Figure 3. Reorganization of super-enhancer and enhancer landscape in Epgn1/Epgn3 melanoma cells.

(A) Immunoblotting of the chromatin fraction of Epgn1 and Epgn3 cells for H3K27ac, H3K18ac, H3K9me3, H3K9ac, and H3K4me3. Total H3 indicates loading. (B) IHC of H3K27ac in YUPEET, a representative Epgn1 cell line and YUCHIME, a representative Epgn3 cell line. Scale bars: 50 μm (left), 25 μm (right). (C) Quantification of data generated in 2 Epgn1 cell lines WM983A and YUPEET (red) as compared with 2 Epgn3 cell lines WM902B and YUCHIME (light blue). P = 0.0004. One-way ANOVA test was used. (D and E) ChIP-Seq for H3K27ac using representative Epgn1 cells, WM35 and YUPEET, and representative Epgn3 cells, WM1552C and YUCHIME. PCA plot indicating the separation of groups. Volcano plot showing a total of 85,858 peaks from differential peak analysis: 7,924 upregulated peaks in the Epgn3 group, and 31,511 downregulated peaks in the Epgn3 group (upregulated in the Epgn1 group). (F) Heatmap of differential peak analysis. Data are presented on ± 5 kb around the peak center. DiffBind package was used. (G) Heatmap of differential enhancer analysis.
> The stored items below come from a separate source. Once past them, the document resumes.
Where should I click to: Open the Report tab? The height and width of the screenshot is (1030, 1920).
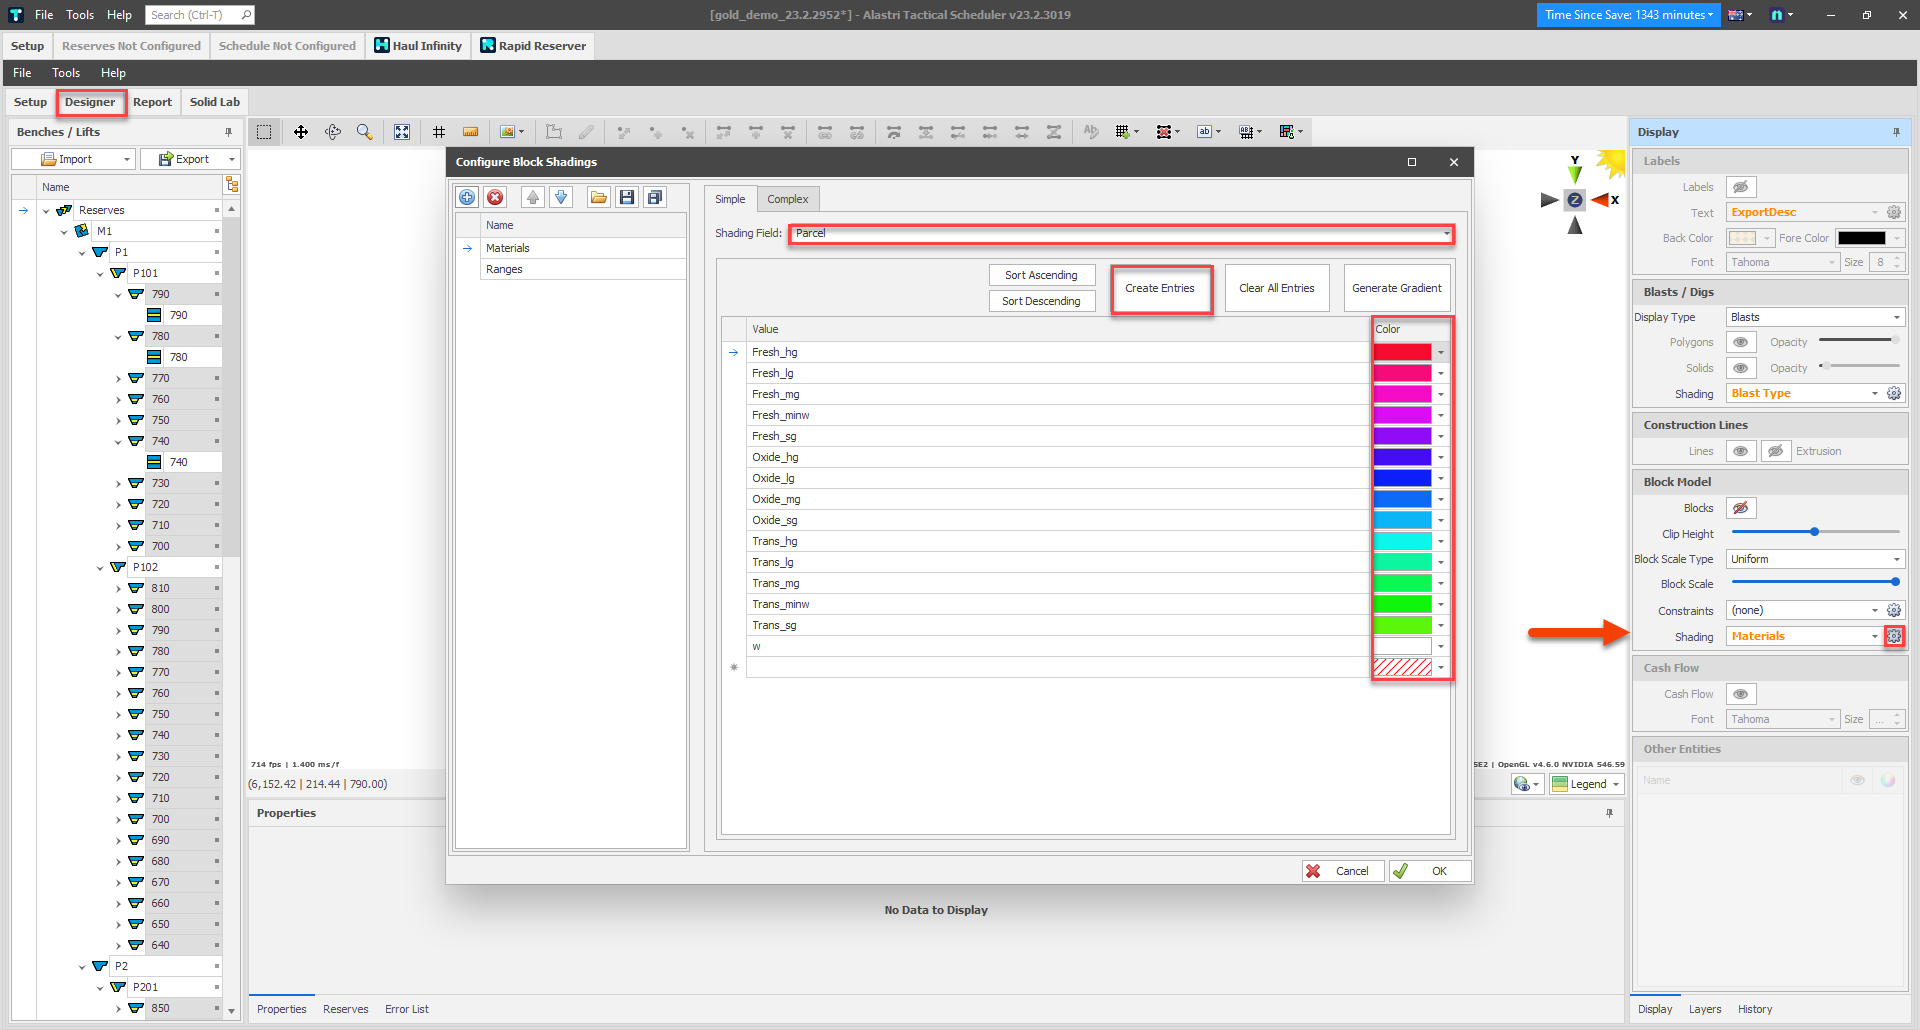(152, 102)
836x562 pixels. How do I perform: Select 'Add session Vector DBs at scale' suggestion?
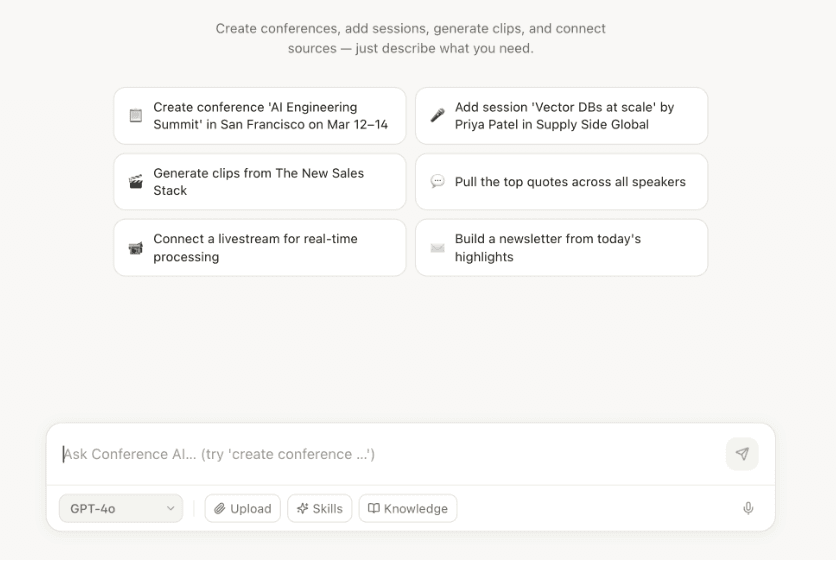click(565, 116)
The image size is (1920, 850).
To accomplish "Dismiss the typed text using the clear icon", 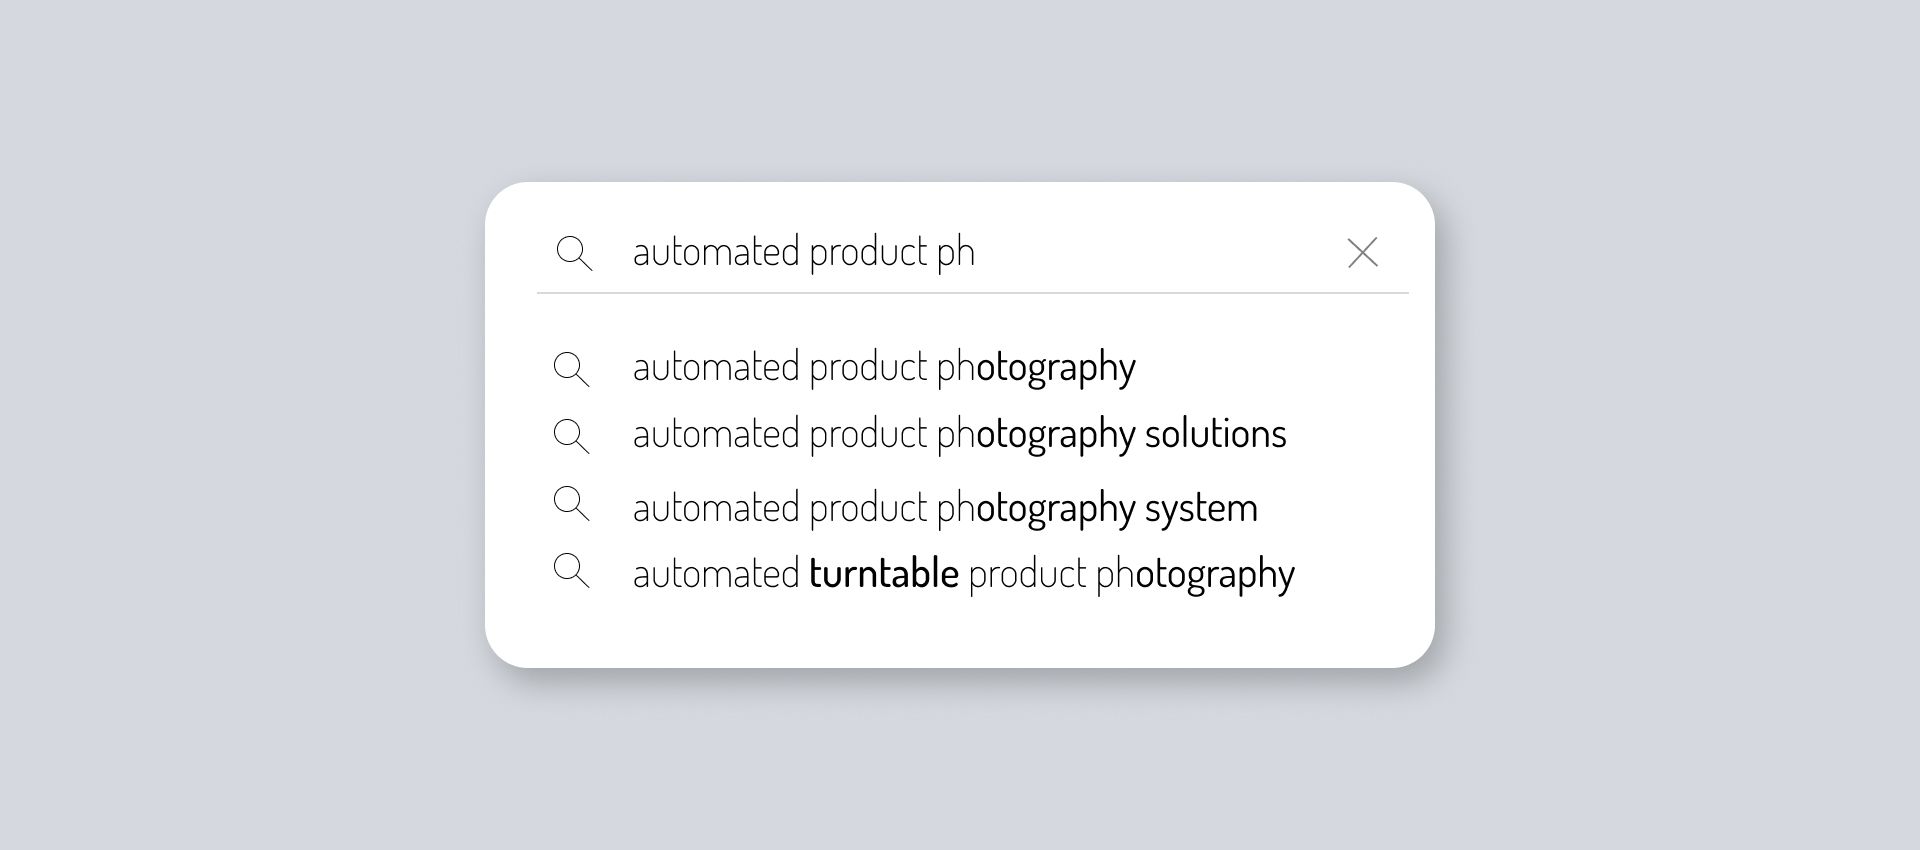I will pos(1363,253).
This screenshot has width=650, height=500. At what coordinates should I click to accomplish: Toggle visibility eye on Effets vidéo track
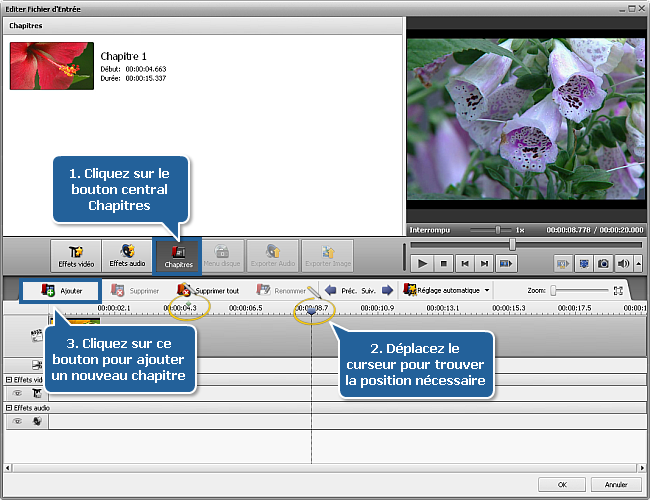pos(17,394)
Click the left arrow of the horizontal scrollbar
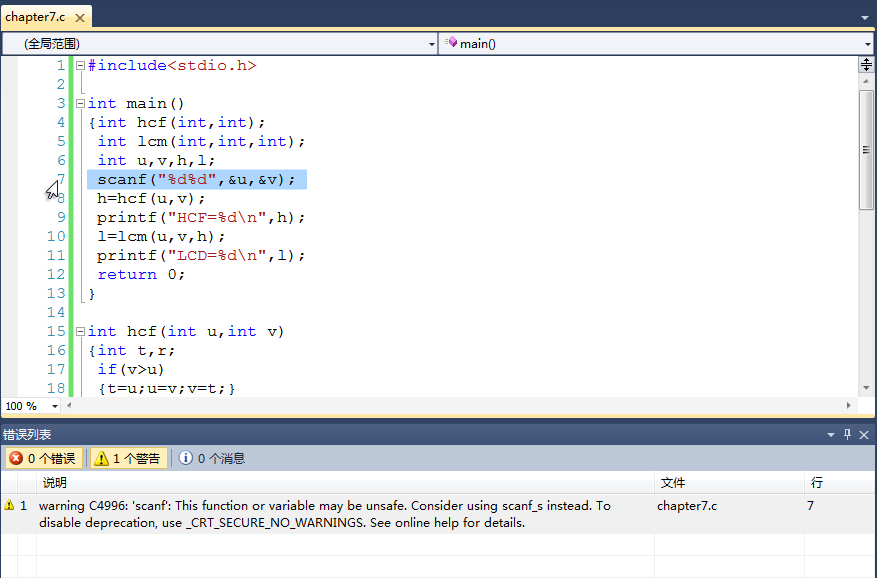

Data are centered on ± 5 kb window. A total of 2,220 significant enhancers were identified in the Epgn3 cell lines and 9,074 significant enhancers were identified in the Epgn1 cell lines. (H) Heatmap of differential super-enhancer analysis. Data are shown ± 1 kb upstream and downstream of the super-enhancer. A total of 83 and 533 significant super-enhancers were identified in the Epgn3 and Epgn1 cell lines, respectively. ROSE algorithm was used. (I) GSEA (KEGG pathway) analysis identifies super-enhancers and enhancers associated with functional pathways. K, KEGG; E, Elsevier.